**Task**. Up to and including the line containing "#15 (233, 1645)", set down each line of the entries below exactly, starting from the first, and leave out the rest.
◇ ◇ ◇ ◇ ◇
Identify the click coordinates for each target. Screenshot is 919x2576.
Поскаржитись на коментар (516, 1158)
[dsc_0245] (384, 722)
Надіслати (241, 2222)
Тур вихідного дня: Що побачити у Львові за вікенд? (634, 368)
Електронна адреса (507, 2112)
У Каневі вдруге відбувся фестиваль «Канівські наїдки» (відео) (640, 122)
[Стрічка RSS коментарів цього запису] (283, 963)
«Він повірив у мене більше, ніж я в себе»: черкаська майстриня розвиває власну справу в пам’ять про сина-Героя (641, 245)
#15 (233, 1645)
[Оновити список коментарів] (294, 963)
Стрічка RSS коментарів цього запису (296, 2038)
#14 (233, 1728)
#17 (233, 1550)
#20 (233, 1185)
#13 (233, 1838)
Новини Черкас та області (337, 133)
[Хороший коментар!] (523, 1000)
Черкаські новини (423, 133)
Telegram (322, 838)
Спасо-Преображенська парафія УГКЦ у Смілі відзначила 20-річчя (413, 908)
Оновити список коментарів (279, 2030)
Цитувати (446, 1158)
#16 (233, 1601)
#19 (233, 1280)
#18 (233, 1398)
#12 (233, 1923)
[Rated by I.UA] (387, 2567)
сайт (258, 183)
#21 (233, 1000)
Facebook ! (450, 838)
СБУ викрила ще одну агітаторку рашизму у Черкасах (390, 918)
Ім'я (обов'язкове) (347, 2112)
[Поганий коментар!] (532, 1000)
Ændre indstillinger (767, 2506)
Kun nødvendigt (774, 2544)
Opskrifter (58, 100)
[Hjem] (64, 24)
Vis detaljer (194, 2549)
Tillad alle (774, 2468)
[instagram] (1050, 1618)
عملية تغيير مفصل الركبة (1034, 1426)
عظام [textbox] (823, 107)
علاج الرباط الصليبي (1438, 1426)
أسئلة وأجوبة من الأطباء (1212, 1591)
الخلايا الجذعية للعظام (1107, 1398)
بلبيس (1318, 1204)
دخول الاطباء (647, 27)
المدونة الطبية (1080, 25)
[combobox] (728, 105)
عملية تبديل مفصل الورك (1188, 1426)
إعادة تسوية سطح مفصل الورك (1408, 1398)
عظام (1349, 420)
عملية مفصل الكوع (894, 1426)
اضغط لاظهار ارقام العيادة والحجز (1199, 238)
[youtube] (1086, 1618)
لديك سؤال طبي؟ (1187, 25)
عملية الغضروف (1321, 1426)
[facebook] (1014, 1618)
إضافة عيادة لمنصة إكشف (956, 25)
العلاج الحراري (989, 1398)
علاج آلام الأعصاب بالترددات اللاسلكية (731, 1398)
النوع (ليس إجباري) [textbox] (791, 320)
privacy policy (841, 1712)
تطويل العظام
◇ ◇ ◇ ◇ ◇
**Task solution**.
Identify the click coordinates for each target. Screenshot is 919x2576.
Поскаржитись на коментар (516, 1158)
[dsc_0245] (384, 722)
Надіслати (241, 2222)
Тур вихідного дня: Що побачити у Львові за вікенд? (634, 368)
Електронна адреса (507, 2112)
У Каневі вдруге відбувся фестиваль «Канівські наїдки» (відео) (640, 122)
[Стрічка RSS коментарів цього запису] (283, 963)
«Він повірив у мене більше, ніж я в себе»: черкаська майстриня розвиває власну справу в пам’ять про сина-Героя (641, 245)
#15 (233, 1645)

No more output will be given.